## Records for processing
——

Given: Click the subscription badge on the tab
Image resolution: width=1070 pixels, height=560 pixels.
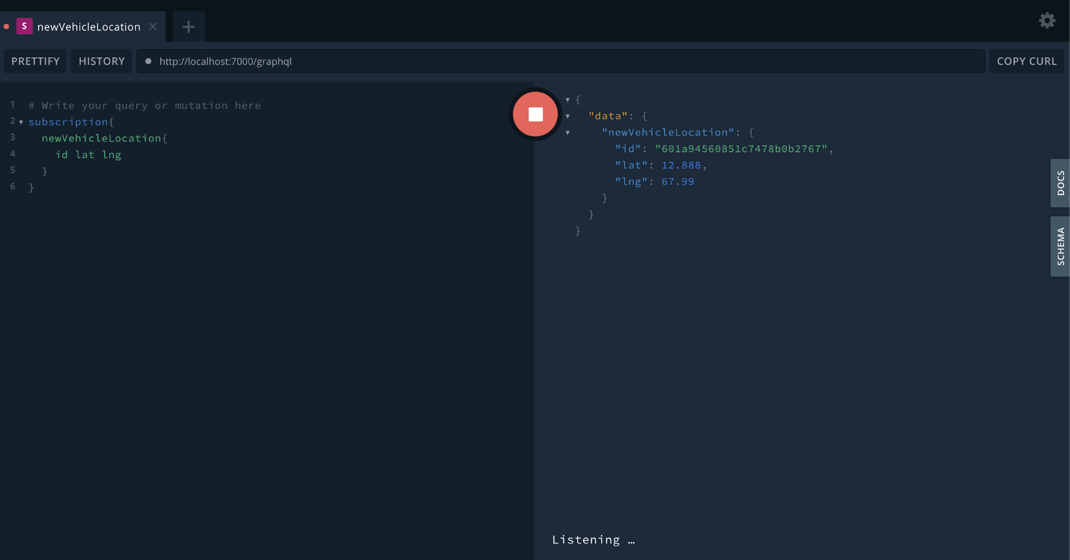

——

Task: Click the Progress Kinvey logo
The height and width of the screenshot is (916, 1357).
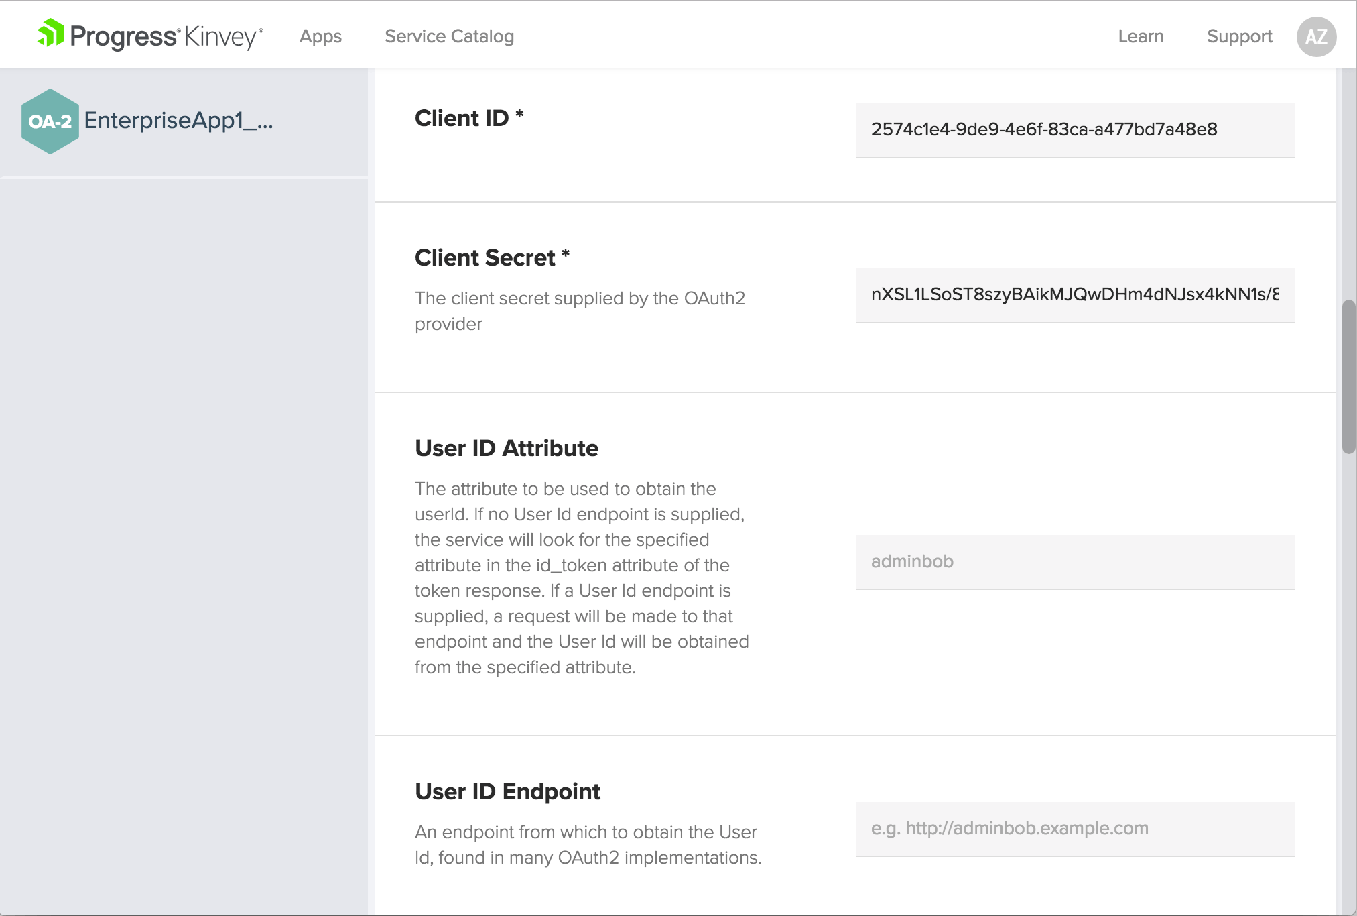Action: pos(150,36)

——

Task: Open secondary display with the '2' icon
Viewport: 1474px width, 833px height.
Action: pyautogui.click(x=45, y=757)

——

## What you are asked to do
Would you please return all lines of the data that include the word "Task"?

## Exercise output
Task: Click the Progress Kinvey logo
Task: Open secondary display with the '2' icon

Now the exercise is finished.